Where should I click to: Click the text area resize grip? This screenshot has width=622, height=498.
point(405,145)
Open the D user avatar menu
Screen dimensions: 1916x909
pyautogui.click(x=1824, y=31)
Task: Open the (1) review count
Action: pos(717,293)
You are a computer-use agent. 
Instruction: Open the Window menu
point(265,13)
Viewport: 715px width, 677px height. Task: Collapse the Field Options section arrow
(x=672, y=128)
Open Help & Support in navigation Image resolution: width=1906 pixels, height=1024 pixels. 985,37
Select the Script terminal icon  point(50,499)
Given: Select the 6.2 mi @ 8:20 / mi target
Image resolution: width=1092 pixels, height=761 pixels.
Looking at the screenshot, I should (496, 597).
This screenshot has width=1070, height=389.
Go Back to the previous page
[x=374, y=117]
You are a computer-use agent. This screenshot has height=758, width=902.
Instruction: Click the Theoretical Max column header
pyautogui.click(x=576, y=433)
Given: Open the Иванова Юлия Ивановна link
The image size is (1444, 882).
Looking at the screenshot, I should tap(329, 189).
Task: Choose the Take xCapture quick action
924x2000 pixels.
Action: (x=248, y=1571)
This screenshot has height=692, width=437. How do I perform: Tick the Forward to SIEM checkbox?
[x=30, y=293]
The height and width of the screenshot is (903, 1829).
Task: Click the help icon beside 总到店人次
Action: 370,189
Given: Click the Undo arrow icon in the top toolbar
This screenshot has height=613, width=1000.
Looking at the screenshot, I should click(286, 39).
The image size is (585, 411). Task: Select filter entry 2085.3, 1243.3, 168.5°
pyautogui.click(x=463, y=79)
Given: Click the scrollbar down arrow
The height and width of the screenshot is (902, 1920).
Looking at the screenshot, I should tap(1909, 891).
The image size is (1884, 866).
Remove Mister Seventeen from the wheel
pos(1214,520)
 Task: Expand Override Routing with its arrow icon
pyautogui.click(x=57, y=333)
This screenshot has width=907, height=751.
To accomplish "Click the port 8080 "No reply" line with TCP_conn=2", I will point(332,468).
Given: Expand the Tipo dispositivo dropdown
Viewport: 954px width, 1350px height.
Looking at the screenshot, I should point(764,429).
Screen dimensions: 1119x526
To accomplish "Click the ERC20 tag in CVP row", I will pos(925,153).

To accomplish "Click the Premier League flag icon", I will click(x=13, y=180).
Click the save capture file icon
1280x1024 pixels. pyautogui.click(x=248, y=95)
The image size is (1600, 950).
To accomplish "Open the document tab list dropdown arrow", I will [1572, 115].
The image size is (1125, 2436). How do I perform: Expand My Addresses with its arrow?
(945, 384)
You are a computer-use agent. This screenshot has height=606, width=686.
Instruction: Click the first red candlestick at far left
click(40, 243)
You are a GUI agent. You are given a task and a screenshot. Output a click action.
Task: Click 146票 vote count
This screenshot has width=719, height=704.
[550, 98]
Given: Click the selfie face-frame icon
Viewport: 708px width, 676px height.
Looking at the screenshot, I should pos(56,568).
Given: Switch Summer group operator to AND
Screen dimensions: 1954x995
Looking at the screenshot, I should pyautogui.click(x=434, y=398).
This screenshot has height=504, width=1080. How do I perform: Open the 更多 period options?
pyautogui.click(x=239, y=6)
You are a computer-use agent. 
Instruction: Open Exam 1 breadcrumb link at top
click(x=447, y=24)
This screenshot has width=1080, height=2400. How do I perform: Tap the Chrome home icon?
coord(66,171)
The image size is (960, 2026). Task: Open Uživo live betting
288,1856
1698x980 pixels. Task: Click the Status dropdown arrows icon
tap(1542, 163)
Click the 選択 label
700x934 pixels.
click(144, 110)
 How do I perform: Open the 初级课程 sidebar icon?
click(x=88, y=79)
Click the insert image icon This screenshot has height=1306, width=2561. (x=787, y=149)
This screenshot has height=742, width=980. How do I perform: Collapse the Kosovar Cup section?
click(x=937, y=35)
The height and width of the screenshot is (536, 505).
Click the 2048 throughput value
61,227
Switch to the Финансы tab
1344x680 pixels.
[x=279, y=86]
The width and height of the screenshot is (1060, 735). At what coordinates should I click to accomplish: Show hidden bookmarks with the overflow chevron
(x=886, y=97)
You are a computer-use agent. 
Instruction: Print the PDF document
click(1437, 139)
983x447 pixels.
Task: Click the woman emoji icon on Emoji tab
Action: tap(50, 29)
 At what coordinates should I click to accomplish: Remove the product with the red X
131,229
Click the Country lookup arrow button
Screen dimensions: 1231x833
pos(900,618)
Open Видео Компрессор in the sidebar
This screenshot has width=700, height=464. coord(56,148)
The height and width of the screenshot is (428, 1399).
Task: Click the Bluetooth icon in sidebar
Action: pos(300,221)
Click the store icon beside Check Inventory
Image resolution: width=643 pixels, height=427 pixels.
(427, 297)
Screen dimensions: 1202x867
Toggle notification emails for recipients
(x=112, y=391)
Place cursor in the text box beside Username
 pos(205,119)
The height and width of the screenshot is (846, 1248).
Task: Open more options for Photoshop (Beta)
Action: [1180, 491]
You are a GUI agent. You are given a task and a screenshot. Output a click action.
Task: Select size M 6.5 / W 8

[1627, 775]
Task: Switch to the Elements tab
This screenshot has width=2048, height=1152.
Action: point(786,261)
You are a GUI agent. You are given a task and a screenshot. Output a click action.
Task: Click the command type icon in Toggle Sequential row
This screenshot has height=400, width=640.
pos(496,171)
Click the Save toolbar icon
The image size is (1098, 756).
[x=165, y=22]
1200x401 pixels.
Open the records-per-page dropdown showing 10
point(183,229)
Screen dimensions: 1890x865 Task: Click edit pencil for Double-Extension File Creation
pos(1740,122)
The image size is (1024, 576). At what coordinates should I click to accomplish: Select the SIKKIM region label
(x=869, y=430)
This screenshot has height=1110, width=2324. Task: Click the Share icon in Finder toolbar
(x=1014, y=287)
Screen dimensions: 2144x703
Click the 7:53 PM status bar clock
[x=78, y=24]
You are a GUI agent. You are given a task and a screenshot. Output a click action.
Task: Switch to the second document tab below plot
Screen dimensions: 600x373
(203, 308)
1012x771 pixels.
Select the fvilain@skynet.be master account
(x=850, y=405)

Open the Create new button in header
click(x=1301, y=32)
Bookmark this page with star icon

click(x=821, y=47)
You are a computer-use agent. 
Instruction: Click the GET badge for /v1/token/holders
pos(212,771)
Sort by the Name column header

■ **EXERCISE AIM**
Return each line above precisely as written.

■ **SOLUTION TO THE PROBLEM**
Where should I click to: Click the text area resize grip? This screenshot has width=622, height=498.
point(405,145)
Open the D user avatar menu
Screen dimensions: 1916x909
pyautogui.click(x=1824, y=31)
Task: Open the (1) review count
Action: pos(717,293)
You are a computer-use agent. 
Instruction: Open the Window menu
point(265,13)
Viewport: 715px width, 677px height. Task: Collapse the Field Options section arrow
(x=672, y=128)
Open Help & Support in navigation Image resolution: width=1906 pixels, height=1024 pixels. 985,37
Select the Script terminal icon  point(50,499)
Given: Select the 6.2 mi @ 8:20 / mi target
Image resolution: width=1092 pixels, height=761 pixels.
Looking at the screenshot, I should (496, 597).
This screenshot has width=1070, height=389.
Go Back to the previous page
[x=374, y=117]
You are a computer-use agent. This screenshot has height=758, width=902.
Instruction: Click the Theoretical Max column header
pyautogui.click(x=576, y=433)
Given: Open the Иванова Юлия Ивановна link
The image size is (1444, 882).
Looking at the screenshot, I should tap(329, 189).
Task: Choose the Take xCapture quick action
924x2000 pixels.
Action: (x=248, y=1571)
This screenshot has height=692, width=437. How do I perform: Tick the Forward to SIEM checkbox?
[x=30, y=293]
The height and width of the screenshot is (903, 1829).
Task: Click the help icon beside 总到店人次
Action: 370,189
Given: Click the Undo arrow icon in the top toolbar
This screenshot has height=613, width=1000.
Looking at the screenshot, I should click(286, 39).
The image size is (585, 411). Task: Select filter entry 2085.3, 1243.3, 168.5°
pyautogui.click(x=463, y=79)
Given: Click the scrollbar down arrow
The height and width of the screenshot is (902, 1920).
Looking at the screenshot, I should tap(1909, 891).
The image size is (1884, 866).
Remove Mister Seventeen from the wheel
pos(1214,520)
 Task: Expand Override Routing with its arrow icon
pyautogui.click(x=57, y=333)
This screenshot has width=907, height=751.
To accomplish "Click the port 8080 "No reply" line with TCP_conn=2", I will point(332,468).
Given: Expand the Tipo dispositivo dropdown
Viewport: 954px width, 1350px height.
Looking at the screenshot, I should point(764,429).
Screen dimensions: 1119x526
To accomplish "Click the ERC20 tag in CVP row", I will pos(925,153).

To accomplish "Click the Premier League flag icon", I will click(x=13, y=180).
Click the save capture file icon
1280x1024 pixels. pyautogui.click(x=248, y=95)
The image size is (1600, 950).
To accomplish "Open the document tab list dropdown arrow", I will [1572, 115].
The image size is (1125, 2436). How do I perform: Expand My Addresses with its arrow?
(945, 384)
You are a computer-use agent. This screenshot has height=606, width=686.
Instruction: Click the first red candlestick at far left
click(40, 243)
You are a GUI agent. You are given a task and a screenshot. Output a click action.
Task: Click 146票 vote count
This screenshot has width=719, height=704.
[550, 98]
Given: Click the selfie face-frame icon
Viewport: 708px width, 676px height.
Looking at the screenshot, I should pos(56,568).
Given: Switch Summer group operator to AND
Screen dimensions: 1954x995
Looking at the screenshot, I should pyautogui.click(x=434, y=398).
This screenshot has height=504, width=1080. How do I perform: Open the 更多 period options?
pyautogui.click(x=239, y=6)
You are a computer-use agent. 
Instruction: Open Exam 1 breadcrumb link at top
click(x=447, y=24)
This screenshot has width=1080, height=2400. How do I perform: Tap the Chrome home icon?
coord(66,171)
The image size is (960, 2026). Task: Open Uživo live betting
288,1856
1698x980 pixels. Task: Click the Status dropdown arrows icon
tap(1542, 163)
Click the 選択 label
700x934 pixels.
click(144, 110)
 How do I perform: Open the 初级课程 sidebar icon?
click(x=88, y=79)
Click the insert image icon This screenshot has height=1306, width=2561. (x=787, y=149)
This screenshot has height=742, width=980. How do I perform: Collapse the Kosovar Cup section?
click(x=937, y=35)
The height and width of the screenshot is (536, 505).
Click the 2048 throughput value
61,227
Switch to the Финансы tab
1344x680 pixels.
[x=279, y=86]
The width and height of the screenshot is (1060, 735). At what coordinates should I click to accomplish: Show hidden bookmarks with the overflow chevron
(x=886, y=97)
You are a computer-use agent. 
Instruction: Print the PDF document
click(1437, 139)
983x447 pixels.
Task: Click the woman emoji icon on Emoji tab
Action: tap(50, 29)
 At what coordinates should I click to accomplish: Remove the product with the red X
131,229
Click the Country lookup arrow button
Screen dimensions: 1231x833
pos(900,618)
Open Видео Компрессор in the sidebar
This screenshot has width=700, height=464. coord(56,148)
The height and width of the screenshot is (428, 1399).
Task: Click the Bluetooth icon in sidebar
Action: pos(300,221)
Click the store icon beside Check Inventory
Image resolution: width=643 pixels, height=427 pixels.
(427, 297)
Screen dimensions: 1202x867
Toggle notification emails for recipients
(x=112, y=391)
Place cursor in the text box beside Username
 pos(205,119)
The height and width of the screenshot is (846, 1248).
Task: Open more options for Photoshop (Beta)
Action: [1180, 491]
You are a GUI agent. You are given a task and a screenshot. Output a click action.
Task: Select size M 6.5 / W 8

[1627, 775]
Task: Switch to the Elements tab
This screenshot has width=2048, height=1152.
Action: point(786,261)
You are a GUI agent. You are given a task and a screenshot. Output a click action.
Task: Click the command type icon in Toggle Sequential row
This screenshot has height=400, width=640.
pos(496,171)
Click the Save toolbar icon
The image size is (1098, 756).
[x=165, y=22]
1200x401 pixels.
Open the records-per-page dropdown showing 10
point(183,229)
Screen dimensions: 1890x865 Task: Click edit pencil for Double-Extension File Creation
pos(1740,122)
The image size is (1024, 576). At what coordinates should I click to accomplish: Select the SIKKIM region label
(x=869, y=430)
This screenshot has height=1110, width=2324. Task: Click the Share icon in Finder toolbar
(x=1014, y=287)
Screen dimensions: 2144x703
Click the 7:53 PM status bar clock
[x=78, y=24]
You are a GUI agent. You are given a task and a screenshot. Output a click action.
Task: Switch to the second document tab below plot
Screen dimensions: 600x373
(203, 308)
1012x771 pixels.
Select the fvilain@skynet.be master account
(x=850, y=405)

Open the Create new button in header
click(x=1301, y=32)
Bookmark this page with star icon

click(x=821, y=47)
You are a computer-use agent. 
Instruction: Click the GET badge for /v1/token/holders
pos(212,771)
Sort by the Name column header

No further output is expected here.